Small bird skull found preserved in 99 million-year-old amber

For genetic scientists, the discovery of a perfectly preserved skull of a bird smaller than a hummingbird is a miracle that they are finding exquisite. It was found encased in 99 million-year-old amber. The skull was so well fossilized that even the tiny teeth on the jaw are intact.

Paleontologist Jingmai O’Connor of the Institute of Vertebrate Paleontology and Paleoanthropology in Beijing could not believe the discovery. She says that this fossil is probably the most beautifully preserved Mesozoic bird skull she has ever seen. She calls it weird in a cute way/it’s so weird.”

The tiny skull belongs to a bird named Oculudentavis khaungraae. It lived during the Cretaceous period in the now called northern Myanmar. 

The skull is so tiny that measures only 14.25 mm long. It is thought that this bird was perhaps smaller than a bee hummingbird. The bee hummingbird currently is the world’s smallest bird. Though this tiny bird lived so long back, it still had teeth, not to mention the most teeth. Its eyes are like that of an owl and it had an acute vision as understood from the make of its eye socket.

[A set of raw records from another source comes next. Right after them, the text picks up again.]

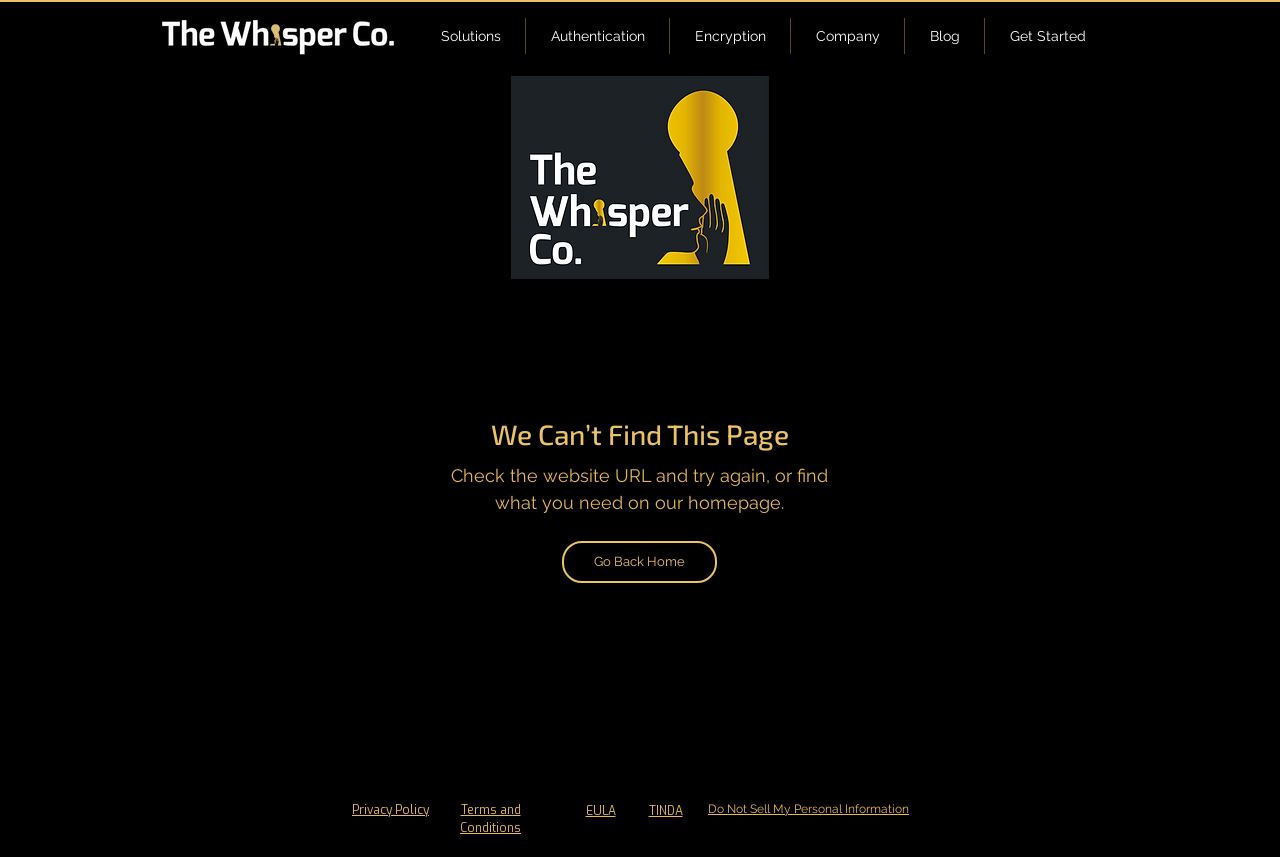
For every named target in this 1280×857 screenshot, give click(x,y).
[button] (470, 36)
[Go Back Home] (639, 562)
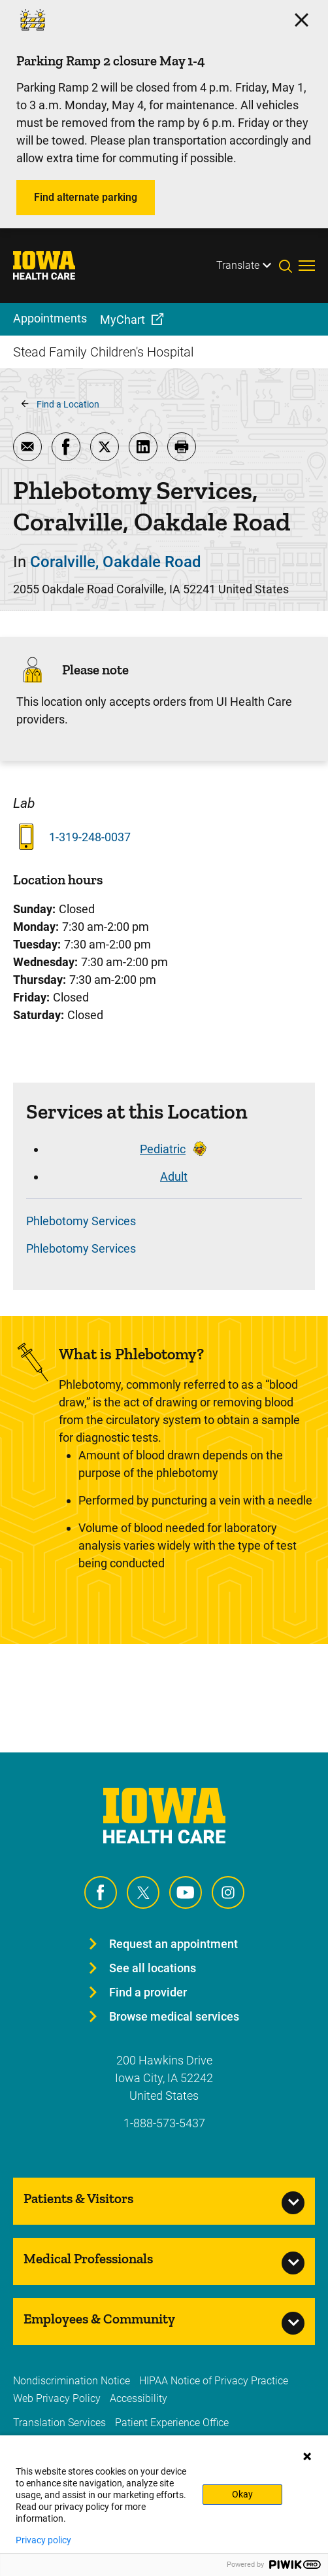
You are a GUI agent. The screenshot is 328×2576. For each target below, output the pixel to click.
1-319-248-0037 (90, 837)
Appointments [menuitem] (50, 318)
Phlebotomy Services (81, 1221)
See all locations (152, 1968)
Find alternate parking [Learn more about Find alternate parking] (85, 197)
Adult (174, 1176)
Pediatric (163, 1149)
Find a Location (68, 404)
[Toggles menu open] (307, 265)
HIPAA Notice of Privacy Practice (213, 2381)
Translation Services (59, 2422)
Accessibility (138, 2398)
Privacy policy (43, 2540)
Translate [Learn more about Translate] (237, 265)
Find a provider (148, 1992)
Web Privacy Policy (57, 2398)
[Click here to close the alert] (301, 20)
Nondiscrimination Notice (71, 2381)
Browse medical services (174, 2016)
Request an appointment (173, 1944)
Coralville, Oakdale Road (115, 562)
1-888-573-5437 (164, 2123)
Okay (242, 2494)
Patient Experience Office (172, 2422)
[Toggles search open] (289, 265)
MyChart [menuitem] (122, 319)
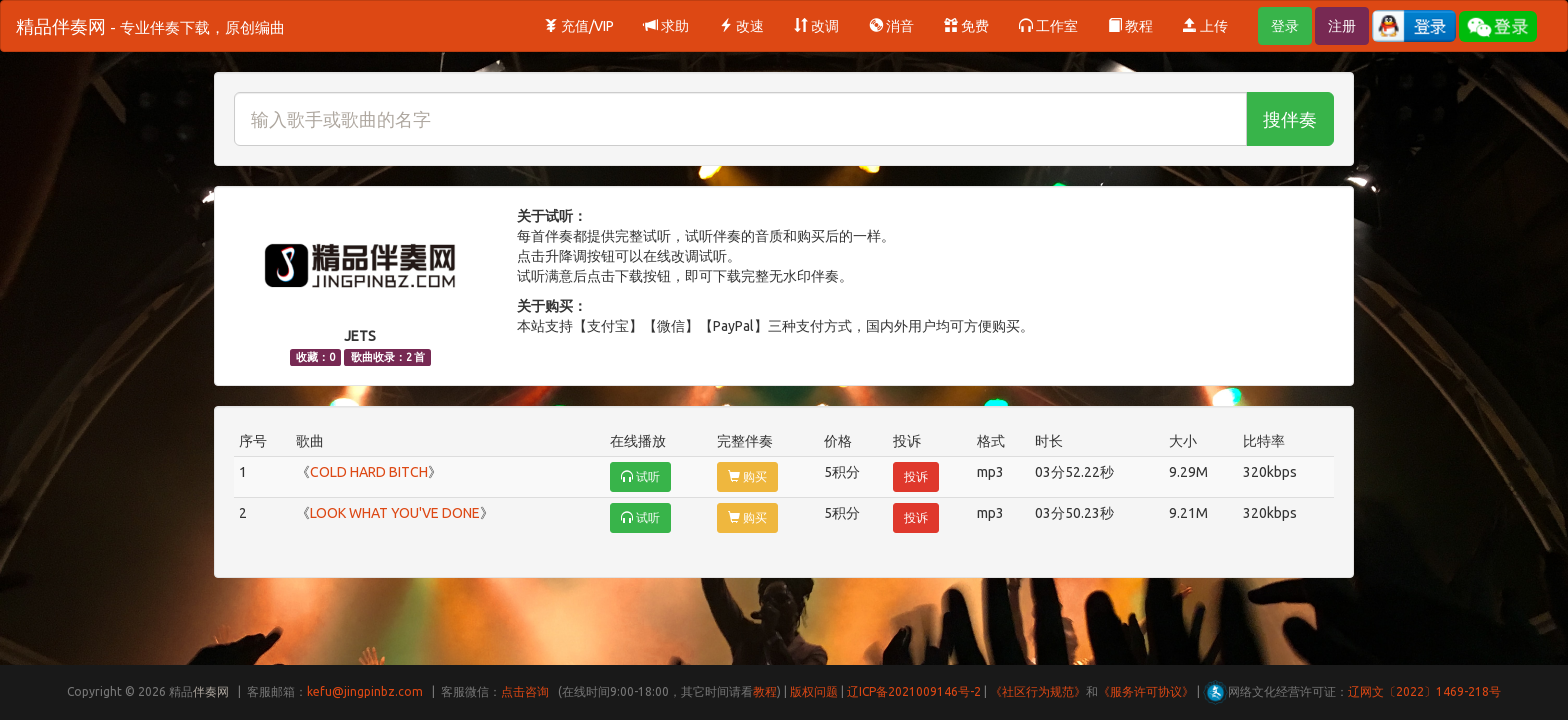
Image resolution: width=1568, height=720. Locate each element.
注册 (1342, 26)
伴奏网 (211, 691)
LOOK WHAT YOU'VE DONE (395, 513)
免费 (966, 26)
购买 (747, 476)
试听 (640, 476)
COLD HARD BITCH (369, 472)
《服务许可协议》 (1146, 691)
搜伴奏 (1290, 119)
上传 (1205, 26)
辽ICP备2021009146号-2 (914, 691)
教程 (1130, 26)
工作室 (1048, 26)
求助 (666, 26)
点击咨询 (525, 691)
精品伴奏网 (150, 26)
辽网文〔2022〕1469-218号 (1424, 691)
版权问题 (814, 691)
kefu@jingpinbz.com (365, 691)
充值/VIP (579, 26)
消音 (891, 26)
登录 (1285, 26)
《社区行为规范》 (1038, 691)
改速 (741, 26)
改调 (816, 26)
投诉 (916, 476)
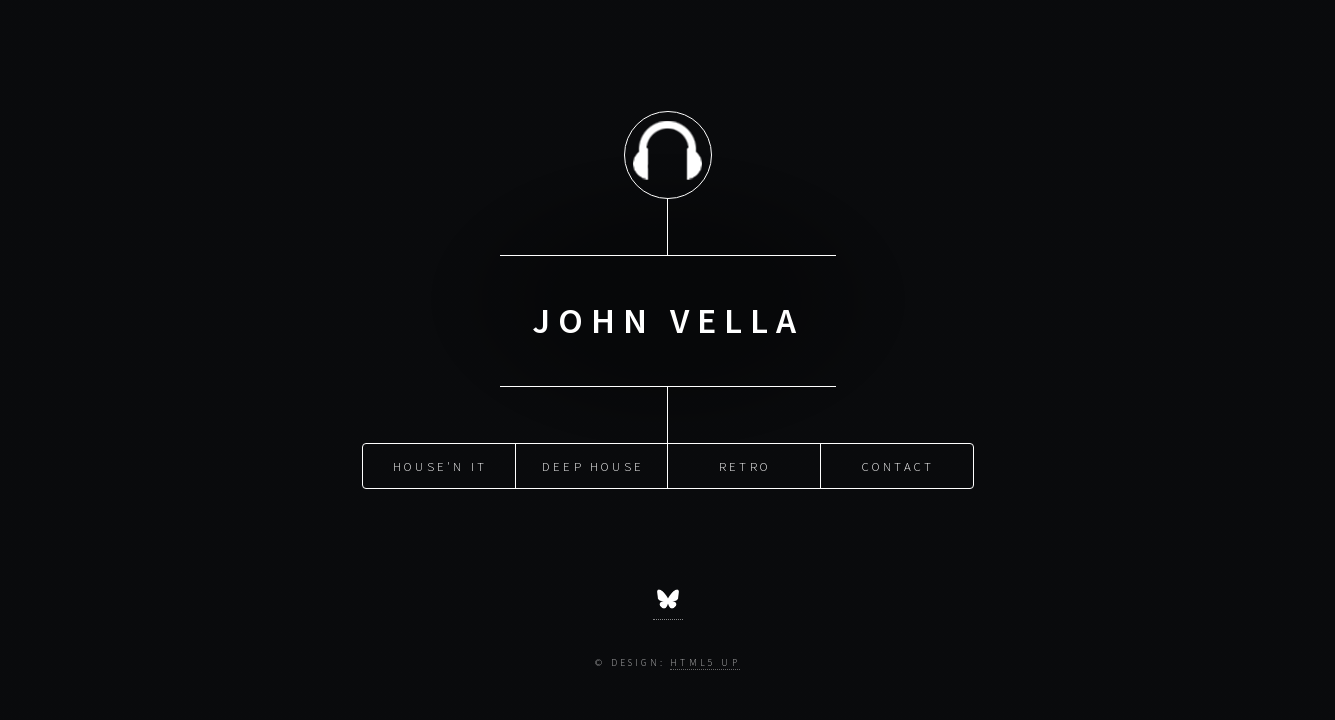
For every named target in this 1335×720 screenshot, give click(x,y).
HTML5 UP (705, 663)
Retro (745, 465)
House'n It (440, 465)
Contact (898, 465)
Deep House (593, 465)
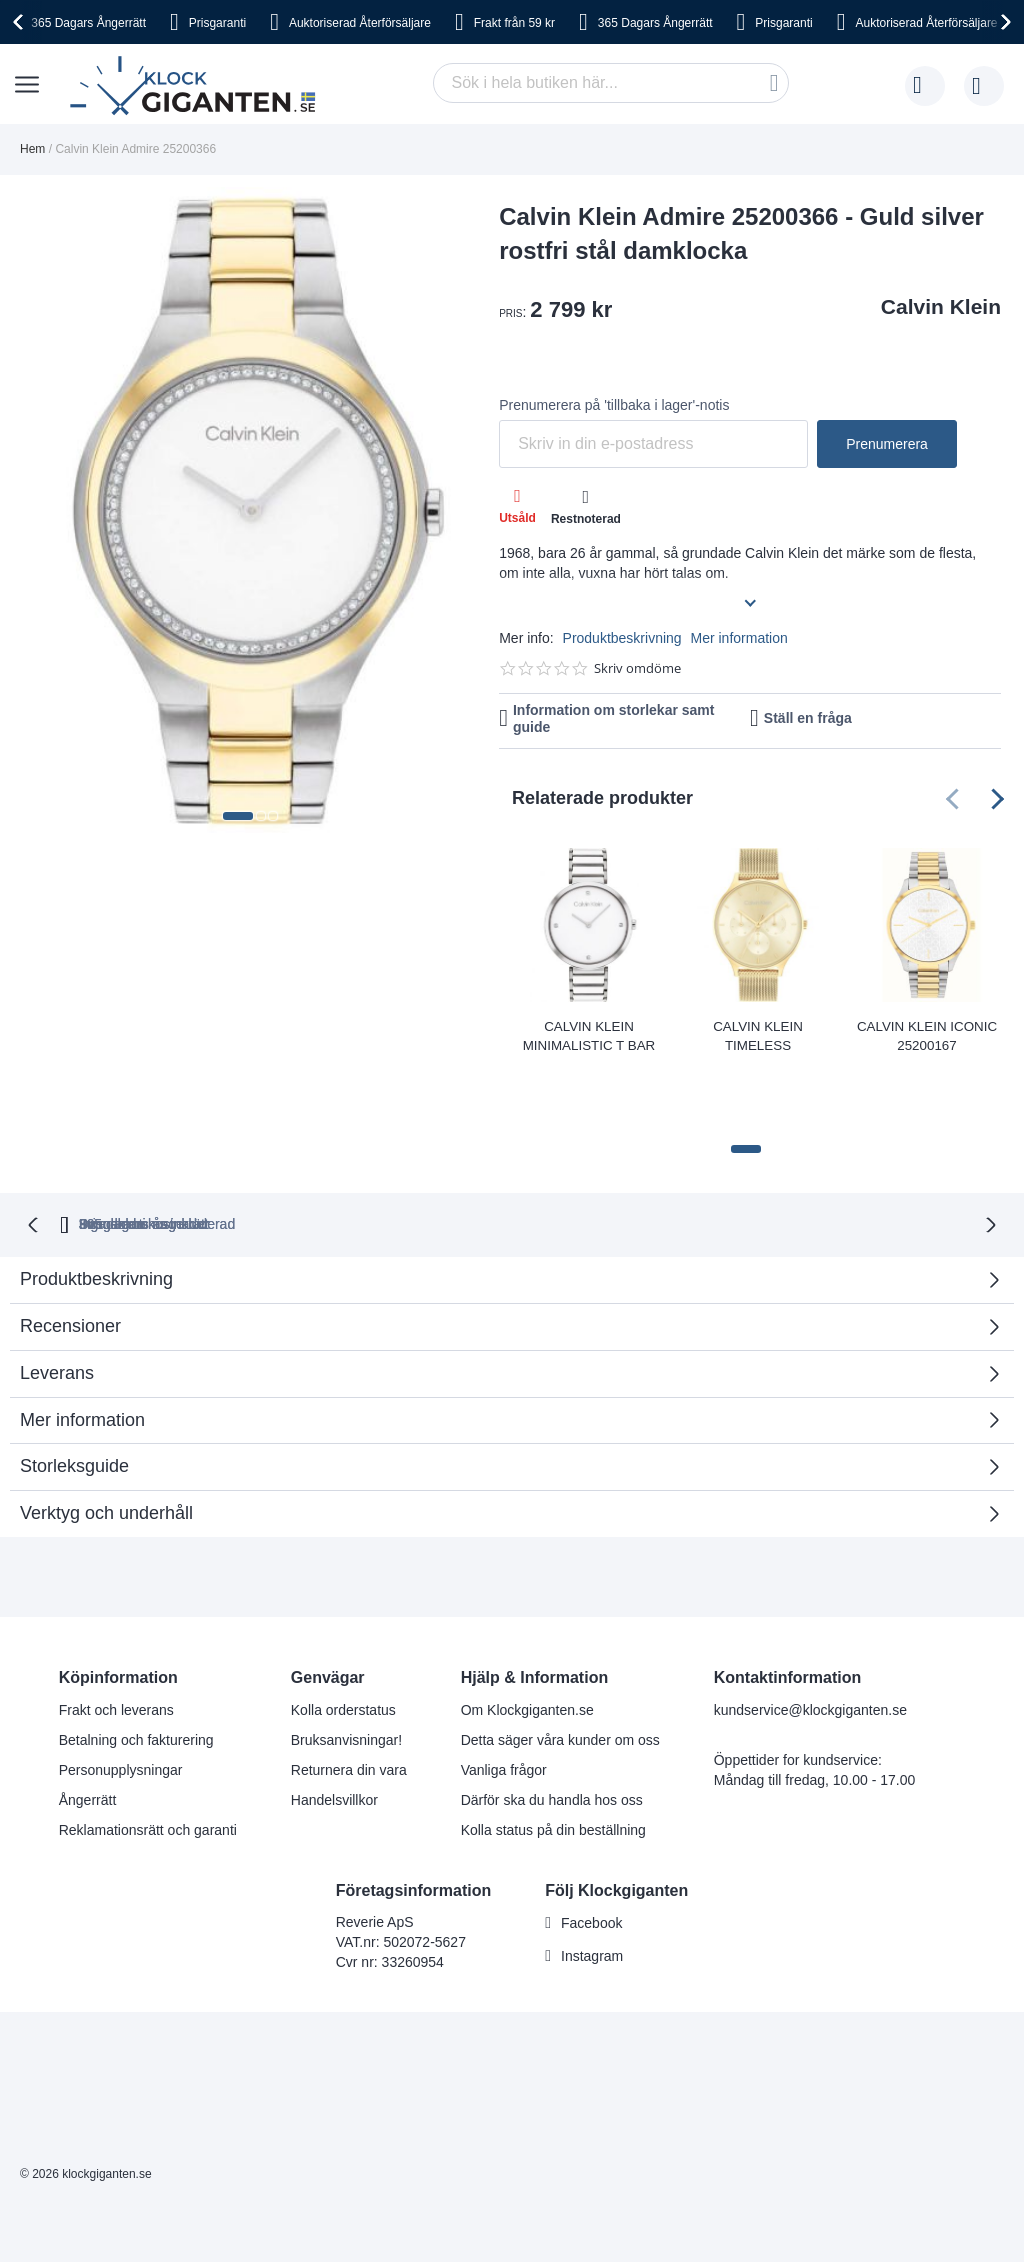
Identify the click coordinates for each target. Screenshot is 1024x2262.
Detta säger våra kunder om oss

The Oculudentavis has about 100 tiny teeth with a conical shape and sharp ridges with which they hunted for insects. Unfortunately, it was only the skull that was fossilized. None of the other body parts was found. Yet looking at its tiny skull researchers calculate the bird’s body weight to be not more than an ounce or 28 grams. They estimate that its body length would not have been more than 2 inches (5 cm) long including a hypothetical bony tail. The age during which bird lived was the Mesozoic age when the dinosaurs lived on Earth too.

About preservation in amber, O’Connor says that is an amazing preservational medium. He adds that if the animal does not decay much before getting entombed in resin, the preservation is phenomenal: All the soft tissues preserved in three dimensions, like a window into an ancient world.